Следует подчеркнуть, что условия процесса не являются остро критическими для успешного получения реагентов в паровой фазе в соответствии с настоящим изобретением. Условия процесса, описанные выше, как правило раскрываются, как обычные для практики настоящего изобретения. Иногда, однако, условия процесса, как они описаны, не могут быть точно применимыми для каждого соединения, включенного в пределы области изобретения. Эти соединения легко распознаются обычными специалистами в данной области техники. В таких случаях способ может быть успешно осуществлен путем обычных модификаций, известных для ординарных специалистов в данной области, например повышение или снижение температуры, варьирование скоростей ввода покровного материала или газовой смеси, смена реагентов для химического осаждения из паровой фазы или газовых смесей и т.д.
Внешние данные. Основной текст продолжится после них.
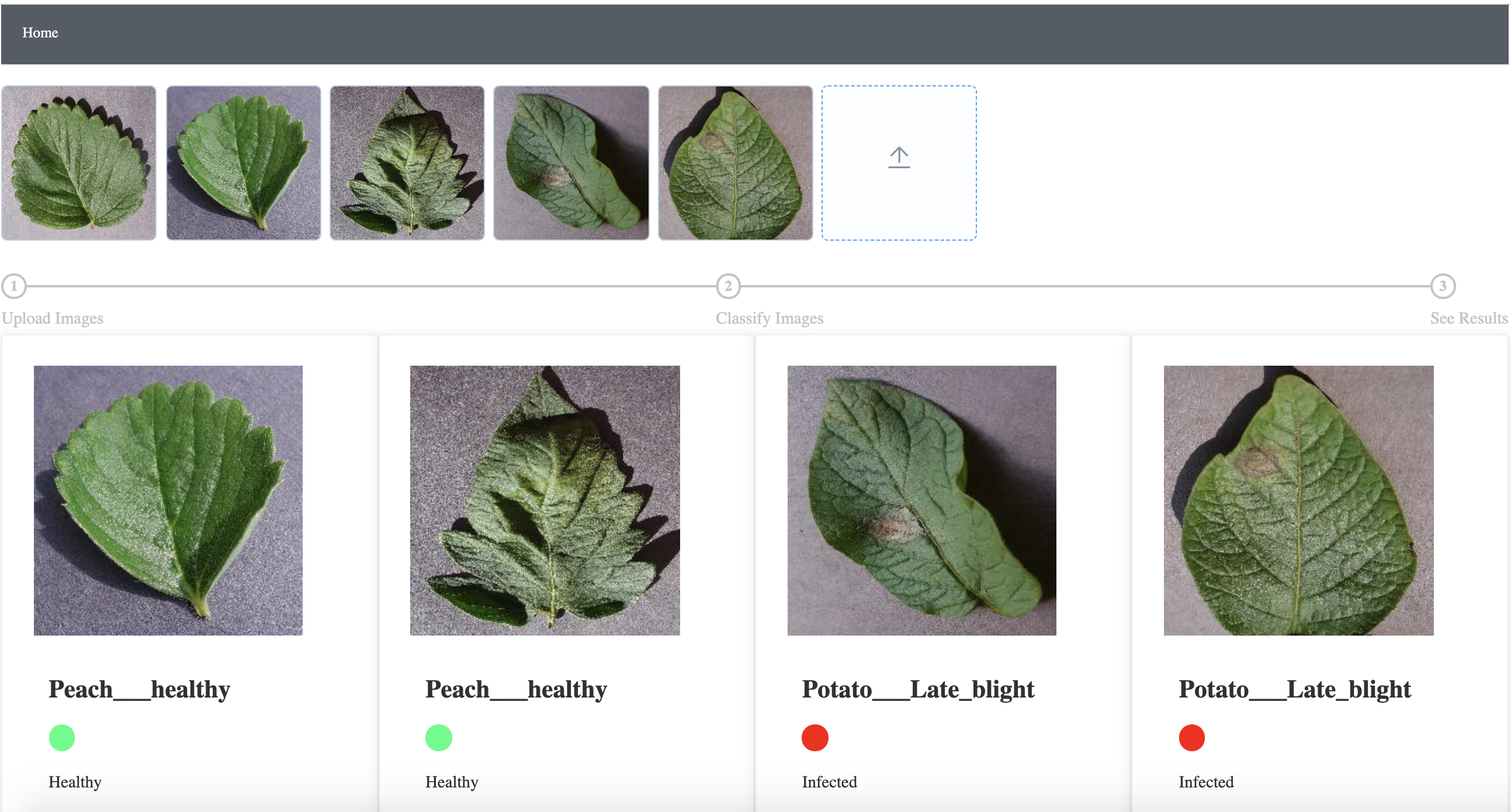This screenshot has width=1511, height=812.
Task: Click green status dot on second card
Action: pyautogui.click(x=438, y=738)
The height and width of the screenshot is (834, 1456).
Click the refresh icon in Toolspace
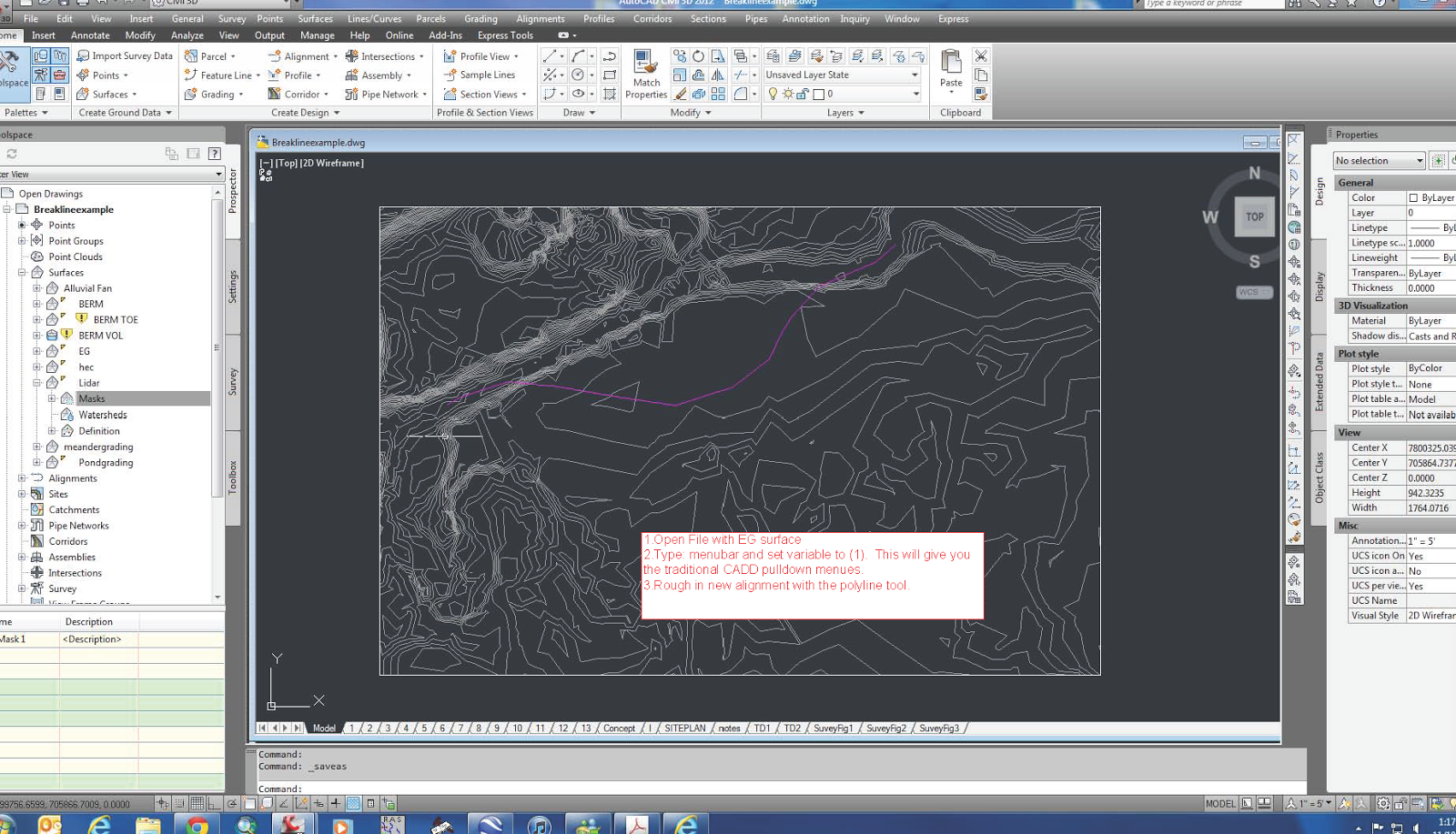tap(11, 154)
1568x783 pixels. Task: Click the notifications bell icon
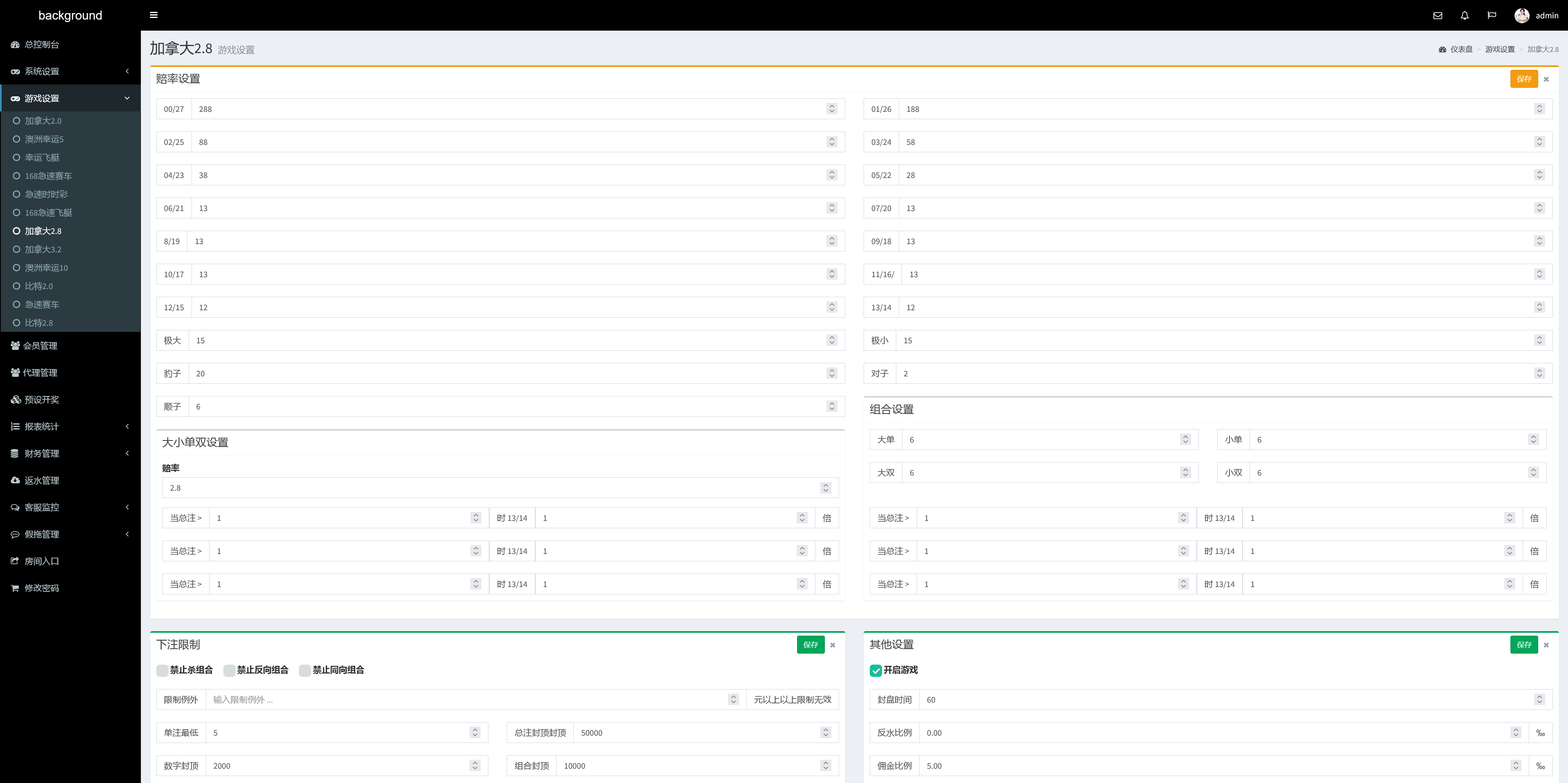[1465, 16]
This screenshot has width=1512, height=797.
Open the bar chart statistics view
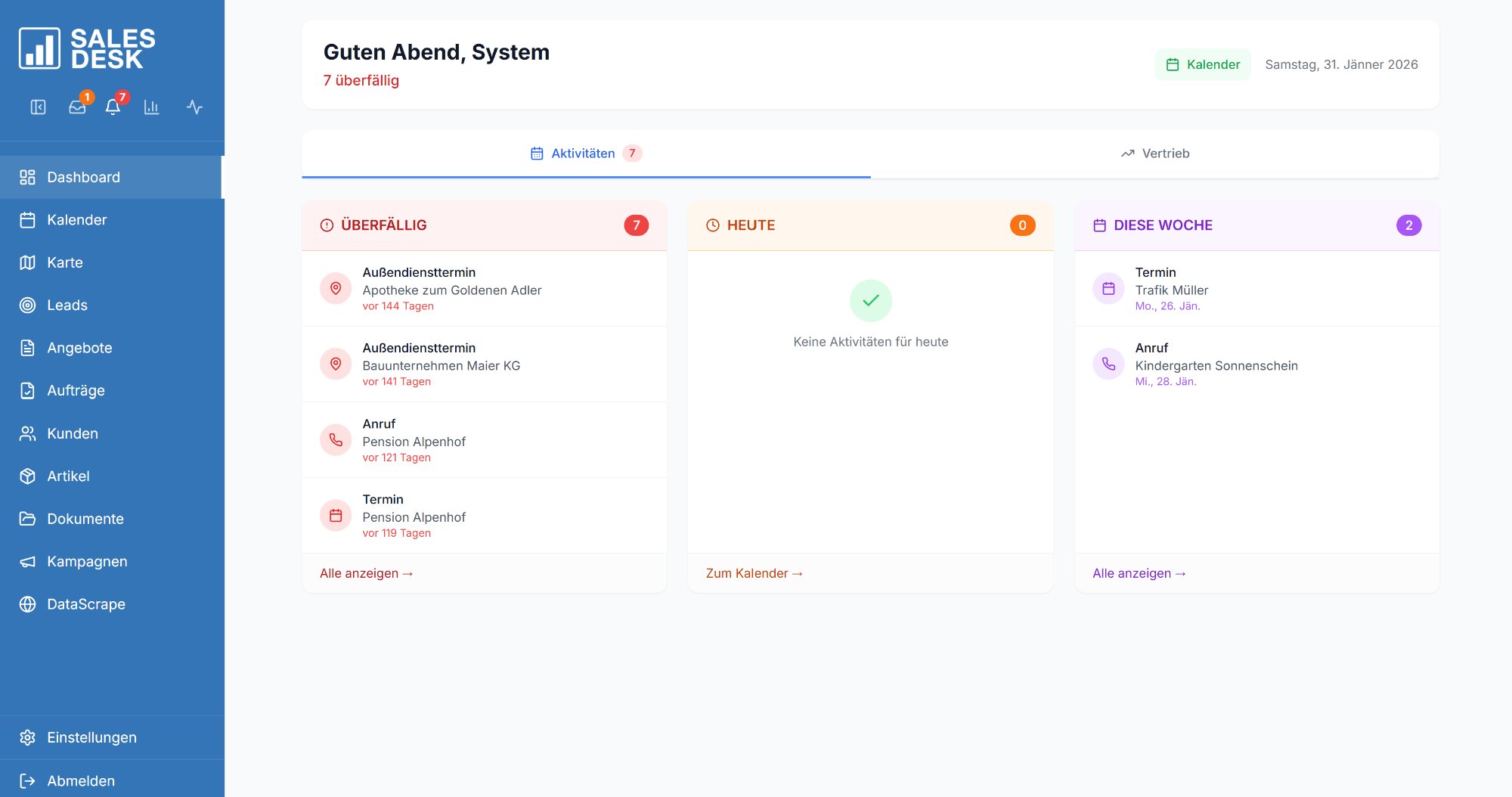click(152, 107)
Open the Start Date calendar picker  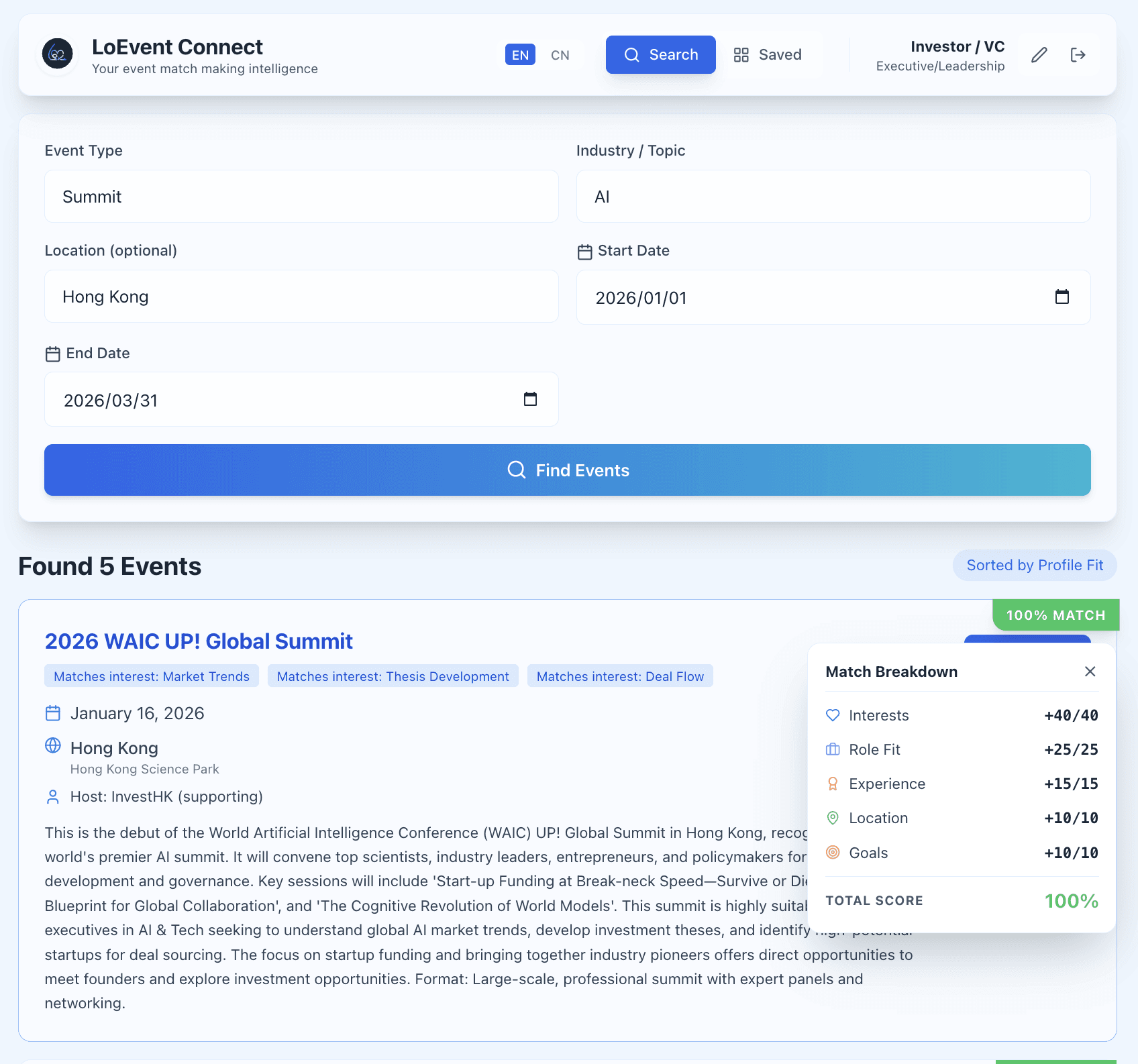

Пример. Двухлористое диметилолово нагрели до температуры порядка 138^oС (приблизительно 280^oF) и инжектировали как жидкость со скоростью 29 кг/час (приблизительно 64 фунт/час) через верхний вход в испарительную камеру (в этом случае горизонтальный тонкопленочный испаритель с площадью поверхности в половину квадратного фута). Одновременно впускали азот со скоростью 250 стандартных литров в минуту (сл/ мин) под давлением порядка 0,49 кг/см² (приблизительно 7 фунт-кв. дюйм) через нижний вход испарительной камеры, и содержимое испарительной камеры нагрели для поддержания температуры порядка 160^oC (приблизительно 320^oF). Поток реагентов, содержащий приблизительно 50 сл/мин двухлористого диметилолова в паровой фазе и приблизительно 250 сл/мин азота (16,5% двухлористого диметилолова в газовой фазе), выводился из испарительной камеры через выход на конце испарительной камеры, противоположном концу, на котором расположены входы. Поток реагентов затем нагревали и комбинировали приблизительно 50 сл/мин кислорода и приблизительно 23 сл/мин водного пара, в этом месте смесь содержала приблизительно 13% четыреххлористого диметилолова в газовой фазе. Комбинированный поток реагентов направляли на поверхность нагретой стеклянной подложки по мере ее изготовления флотационным методом и при температуре порядка 622^oС (приблизительно 1160^oF), в результате чего получали однородное покрытие из окиси олова со скоростью роста порядка 2200. Вышеприведенные параметры для двухлористого диметилолова в равной мере удовлетворительны для покровной смеси, содержащей 95 вес. двухлористого диметилолова в 5 вес. треххлористого метилолова.